(Excerpts from a dataset)

● ● ●

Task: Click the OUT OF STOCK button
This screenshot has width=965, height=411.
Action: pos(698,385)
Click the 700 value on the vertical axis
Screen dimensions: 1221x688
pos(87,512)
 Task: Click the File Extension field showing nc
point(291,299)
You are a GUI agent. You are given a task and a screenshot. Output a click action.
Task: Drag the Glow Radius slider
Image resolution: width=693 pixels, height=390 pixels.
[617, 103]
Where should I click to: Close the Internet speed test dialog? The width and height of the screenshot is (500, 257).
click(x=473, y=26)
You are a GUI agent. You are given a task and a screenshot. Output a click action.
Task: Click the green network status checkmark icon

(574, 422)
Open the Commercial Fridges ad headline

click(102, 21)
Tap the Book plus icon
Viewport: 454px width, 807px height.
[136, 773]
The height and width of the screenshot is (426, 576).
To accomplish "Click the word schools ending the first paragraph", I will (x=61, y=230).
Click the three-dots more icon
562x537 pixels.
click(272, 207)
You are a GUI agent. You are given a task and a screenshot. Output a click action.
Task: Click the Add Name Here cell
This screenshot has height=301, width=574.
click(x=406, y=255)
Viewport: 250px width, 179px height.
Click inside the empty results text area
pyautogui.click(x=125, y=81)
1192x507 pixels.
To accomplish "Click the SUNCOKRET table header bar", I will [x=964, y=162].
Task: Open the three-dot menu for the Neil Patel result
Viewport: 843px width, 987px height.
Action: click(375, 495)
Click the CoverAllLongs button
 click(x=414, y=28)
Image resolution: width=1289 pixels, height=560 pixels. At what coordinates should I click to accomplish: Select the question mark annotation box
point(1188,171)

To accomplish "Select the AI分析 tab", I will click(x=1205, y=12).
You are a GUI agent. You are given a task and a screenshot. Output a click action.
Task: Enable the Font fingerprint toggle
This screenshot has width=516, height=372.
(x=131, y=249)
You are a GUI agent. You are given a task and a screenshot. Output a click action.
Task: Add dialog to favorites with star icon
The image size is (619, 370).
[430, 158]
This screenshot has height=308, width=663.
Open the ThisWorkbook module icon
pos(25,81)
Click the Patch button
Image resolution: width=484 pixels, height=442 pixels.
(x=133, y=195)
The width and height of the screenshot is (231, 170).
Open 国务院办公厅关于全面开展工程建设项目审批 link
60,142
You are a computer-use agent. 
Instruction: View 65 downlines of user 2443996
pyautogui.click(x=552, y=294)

● ● ●

Repeat the data exactly, with every line included.

Task: Click the OUT OF STOCK button
This screenshot has width=965, height=411.
Action: pos(698,385)
Click the 700 value on the vertical axis
Screen dimensions: 1221x688
pos(87,512)
 Task: Click the File Extension field showing nc
point(291,299)
You are a GUI agent. You are given a task and a screenshot. Output a click action.
Task: Drag the Glow Radius slider
Image resolution: width=693 pixels, height=390 pixels.
[617, 103]
Where should I click to: Close the Internet speed test dialog? The width and height of the screenshot is (500, 257).
click(x=473, y=26)
You are a GUI agent. You are given a task and a screenshot. Output a click action.
Task: Click the green network status checkmark icon

(574, 422)
Open the Commercial Fridges ad headline

click(102, 21)
Tap the Book plus icon
Viewport: 454px width, 807px height.
[136, 773]
The height and width of the screenshot is (426, 576).
To accomplish "Click the word schools ending the first paragraph", I will (x=61, y=230).
Click the three-dots more icon
562x537 pixels.
click(272, 207)
You are a GUI agent. You are given a task and a screenshot. Output a click action.
Task: Click the Add Name Here cell
This screenshot has height=301, width=574.
click(x=406, y=255)
Viewport: 250px width, 179px height.
Click inside the empty results text area
pyautogui.click(x=125, y=81)
1192x507 pixels.
To accomplish "Click the SUNCOKRET table header bar", I will [x=964, y=162].
Task: Open the three-dot menu for the Neil Patel result
Viewport: 843px width, 987px height.
Action: click(375, 495)
Click the CoverAllLongs button
 click(x=414, y=28)
Image resolution: width=1289 pixels, height=560 pixels. At what coordinates should I click to accomplish: Select the question mark annotation box
point(1188,171)

To accomplish "Select the AI分析 tab", I will click(x=1205, y=12).
You are a GUI agent. You are given a task and a screenshot. Output a click action.
Task: Enable the Font fingerprint toggle
This screenshot has width=516, height=372.
(x=131, y=249)
You are a GUI agent. You are given a task and a screenshot. Output a click action.
Task: Add dialog to favorites with star icon
The image size is (619, 370).
[430, 158]
This screenshot has height=308, width=663.
Open the ThisWorkbook module icon
pos(25,81)
Click the Patch button
Image resolution: width=484 pixels, height=442 pixels.
(x=133, y=195)
The width and height of the screenshot is (231, 170).
Open 国务院办公厅关于全面开展工程建设项目审批 link
60,142
You are a computer-use agent. 
Instruction: View 65 downlines of user 2443996
pyautogui.click(x=552, y=294)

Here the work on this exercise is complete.